We compare the efficiency of model fine-tuning (with QLoRA Dettmers et al. (2023)) and our proposed model reprogramming in this section with two different backbones, that is, Llama in 1/4 capacity (first 8 Transformer layers) and full capacity. Here, we adhere to the long-term forecasting protocol on ETTh1 to forecast two different steps (that is, 96 and 336 in this case) ahead. For the evaluation metrics, we report the total number of trainable parameters (in million), GPU memory (in mebibyte), and running time (seconds per iteration).
Results.
Our results are given in Tab. 18. We see that model reprogramming remarkably results in better efficiency compared to parameter-efficient fine-tuning (PEFT) with QLoRA on long-range forecasting tasks in terms of the total number of trainable parameters, GPU memory overhead, and training speed.
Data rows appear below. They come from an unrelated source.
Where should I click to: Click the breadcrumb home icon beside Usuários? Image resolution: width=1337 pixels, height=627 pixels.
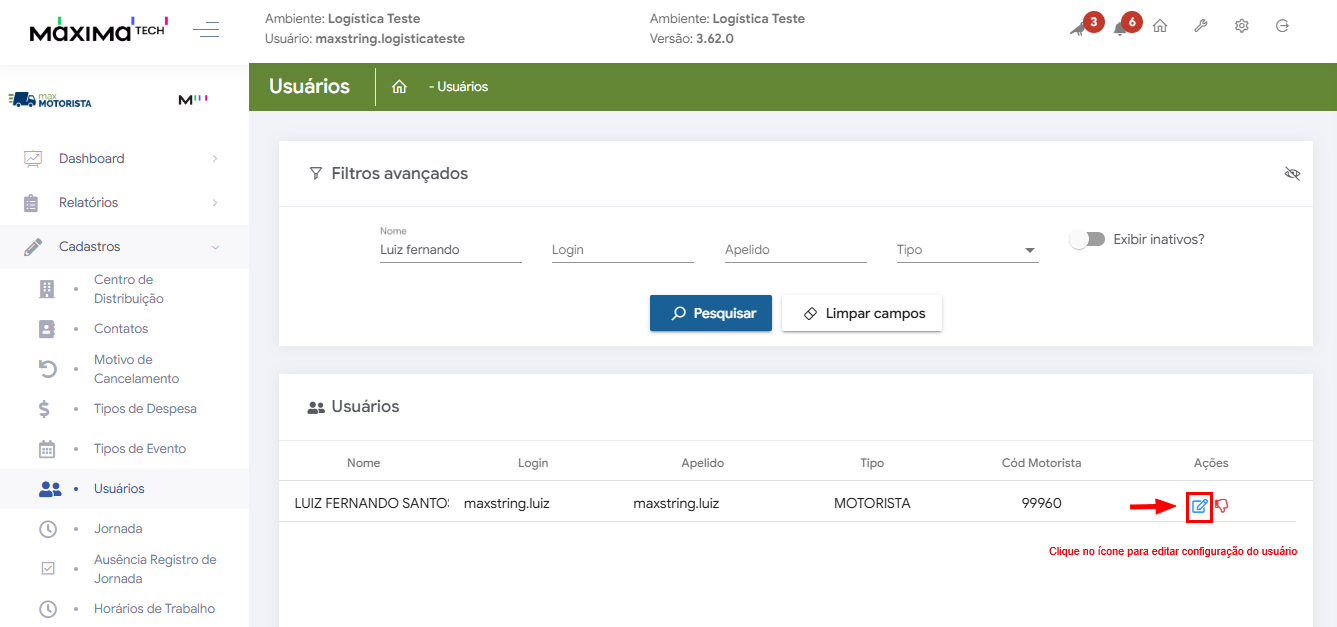point(399,87)
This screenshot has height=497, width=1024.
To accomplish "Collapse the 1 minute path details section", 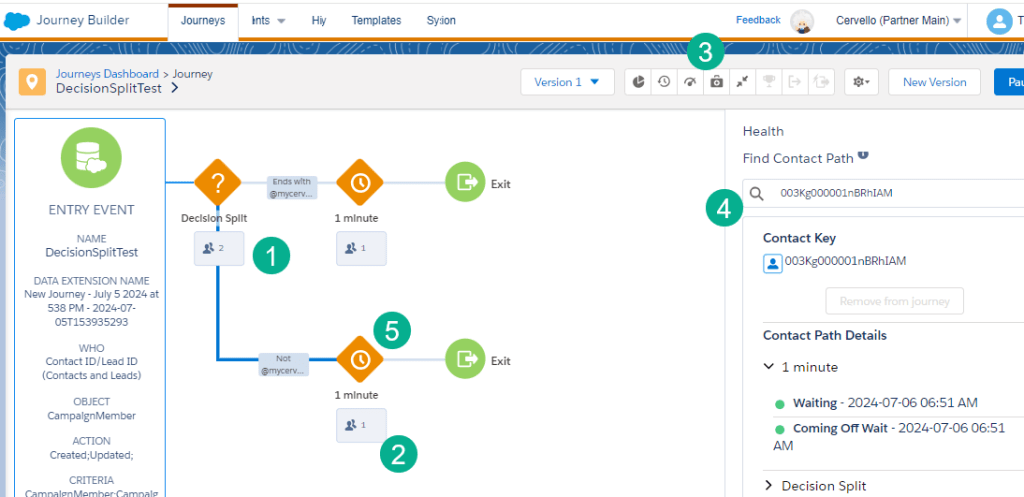I will pos(768,367).
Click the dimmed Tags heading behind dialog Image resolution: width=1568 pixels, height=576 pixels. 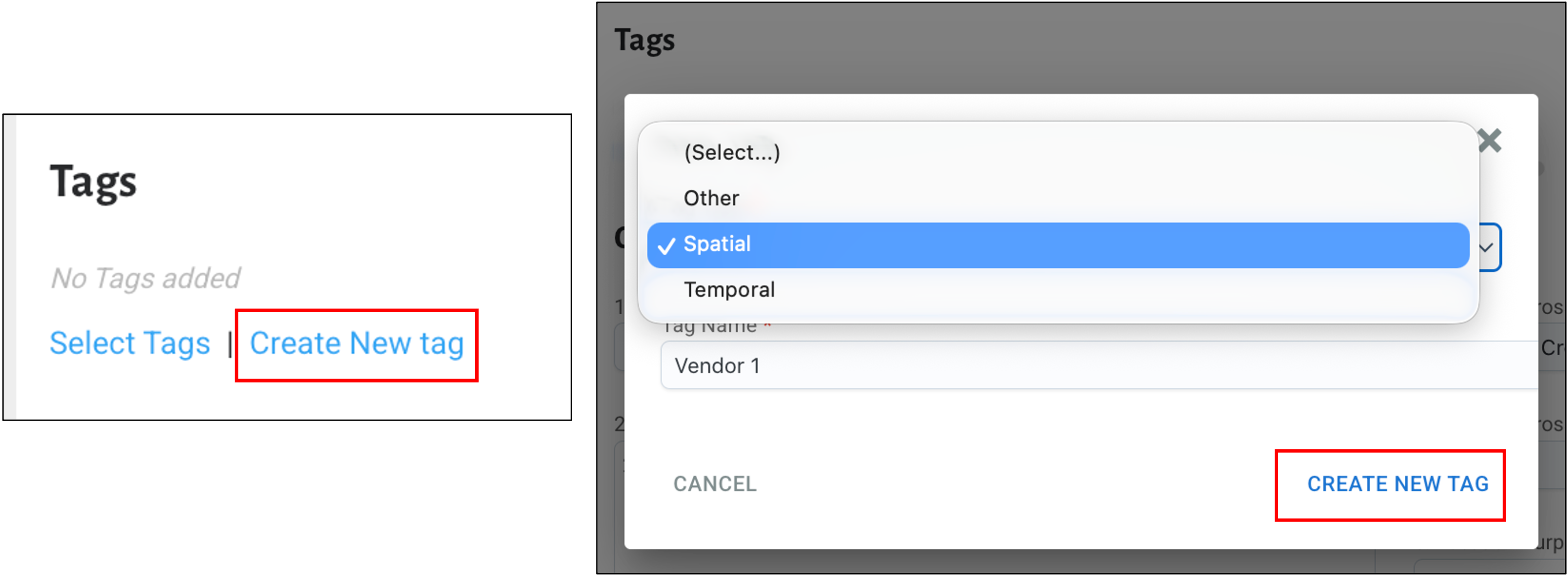645,40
Quantitatively, there is an 71.2% trainable parameter reduction on average over four scenarios, leading to 23.1% smaller memory consumption and 25.3% faster training speed.
H. Error Bars
All experiments have been conducted three times, and we present the standard deviations of our model and the runner-up model here. The comparisons between our method and the second-best method, PatchTST (Nie et al., 2023), on long-term forecasting tasks, are delineated in Tab. 19. In this table, the average MSE and MAE have been reported across four ETT datasets, complete with standard deviations. Furthermore, Tab. 20 contrasts the effectiveness of our method with that of the second-best method, N-HiTS (Challu et al., 2023a), employing varying M4 datasets for the comparison.
I. Visualization
In this part, we visualize the forecasting results of TIME-LLM compared with the state-of-the-art and representative methods (e.g., GPT4TS (Zhou et al., 2023a), PatchTST (Nie et al., 2023), and Autoformer (Wu et al., 2021)) in various scenarios to demonstrate the superior performance of TIME-LLM.
In Fig. 7 and Fig. 8, the long-term (input-96-predict-96) and short-term (input-36-predict-36) forecasts of various approaches are compared with the ground truth. Here, TIME-LLM showcases forecasting accuracy that is notably superior compared to GPT4TS, PatchTST, and a classical Transformer-based method, Autoformer.
We also offer visual comparisons of the forecasting results in both few-shot and zero-shot scenarios, as depicted in Fig. 9 and Fig. 10. We adhere to the long-term (input-96-predict-96) forecasting setup in both cases. TIME-LLM exhibits remarkable superiority in forecasting with limited data—a fact that becomes particularly salient when compared to GPT4TS.